Gibraltar Futsal First Division
- Organising body: Gibraltar Football Association
- Region: Gibraltar
- Number of clubs: 10 (2021–22 season)
- Level on pyramid: 1
- Relegation to: Gibraltar Futsal Second Division
- Domestic cup(s): Futsal Rock Cup Louisito Bonavia Trophy
- International cup: UEFA Futsal Champions League
- Current champions: Europa F.C. (1st title)
- Most championships: Lynx F.C. (5 titles)
- Website: Gibraltar FA
- Current: 2021–22 Gibraltar Futsal First Division

= Gibraltar Futsal First Division =

Top Gibraltarian futsal league organized by the Gibraltar Football Association (GFA)

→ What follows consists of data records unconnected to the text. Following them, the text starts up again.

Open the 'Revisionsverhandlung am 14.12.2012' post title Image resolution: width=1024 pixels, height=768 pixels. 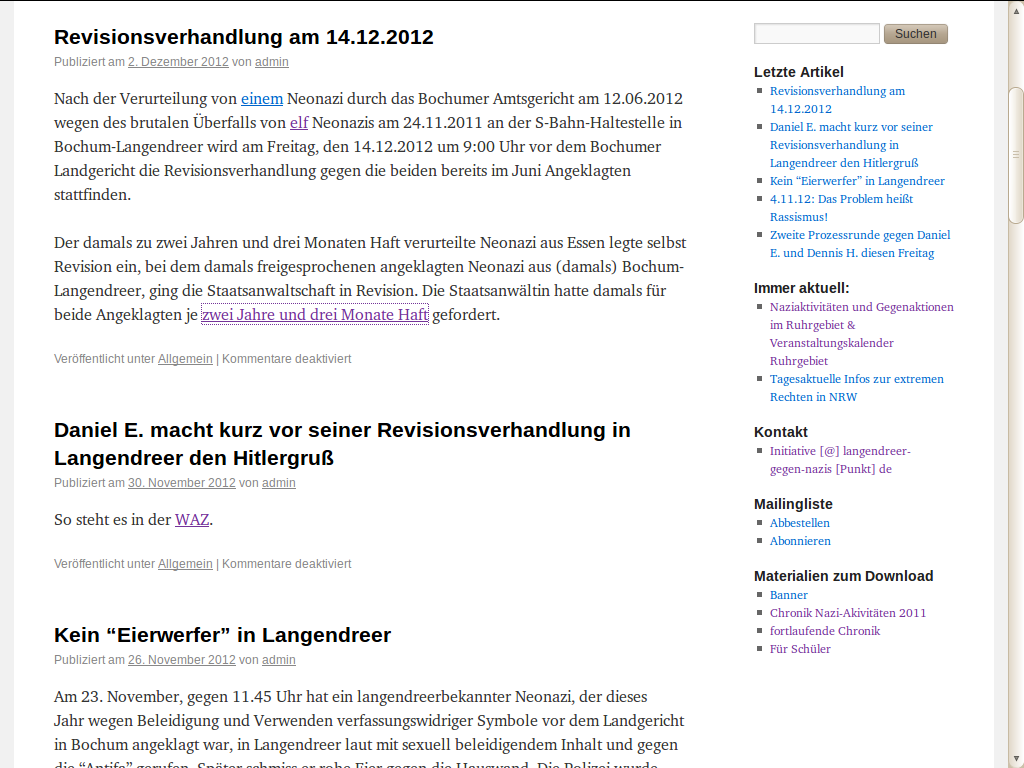(243, 37)
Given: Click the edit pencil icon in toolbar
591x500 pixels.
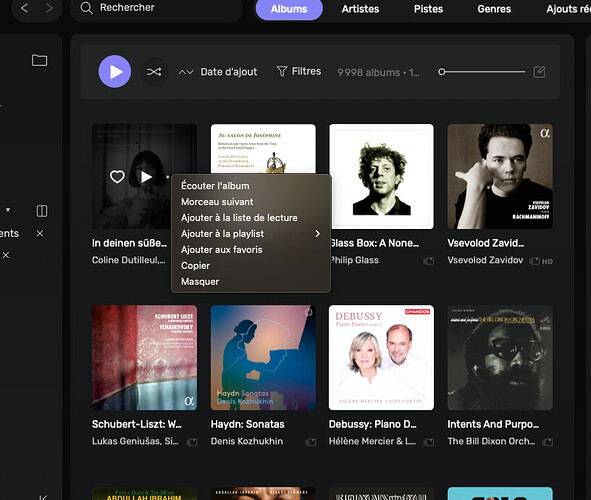Looking at the screenshot, I should (x=539, y=72).
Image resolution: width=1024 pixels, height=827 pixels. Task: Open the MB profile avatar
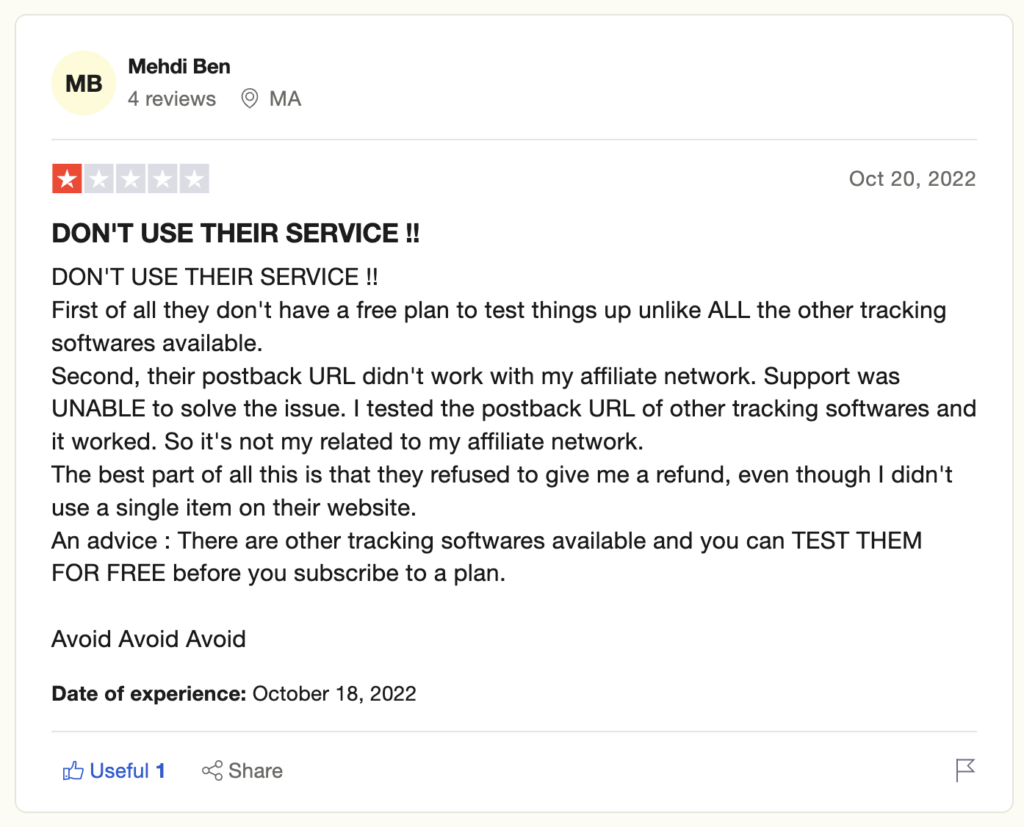tap(84, 84)
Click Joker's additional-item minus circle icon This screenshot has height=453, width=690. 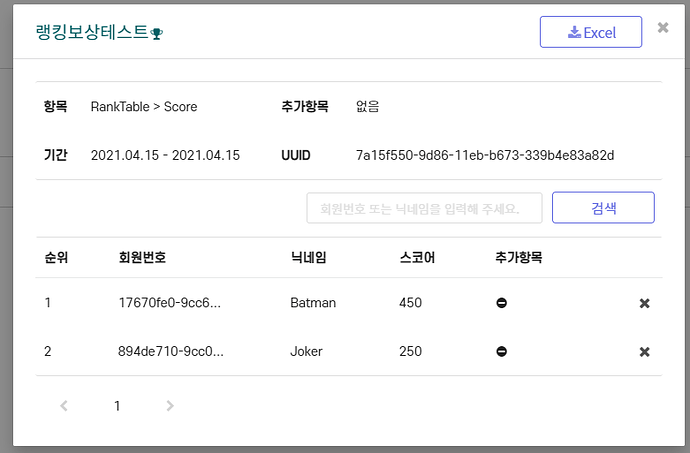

The Gibraltar Futsal First Division is the top Gibraltarian futsal league organized by the Gibraltar Football Association (GFA). Since the 2013–14 season, the champion qualifies to enter the preliminary round of the UEFA Futsal Champions League.

Since 2014, the winner qualifies to play in the Louisito Bonavia Trophy (domestic supercup) against the winner of the Futsal Rock Cup (domestic futsal cup).

== History ==
The Gibraltar Scorpions won the 2013–14 season and became the first Gibraltar club to qualify for an international tournament. Since 2014–15 season, Lynx FC started a league domination where the club won five titles in five seasons. In 2018, the league re-organized from 4 divisions to two tiers, including the new 12 team First Division.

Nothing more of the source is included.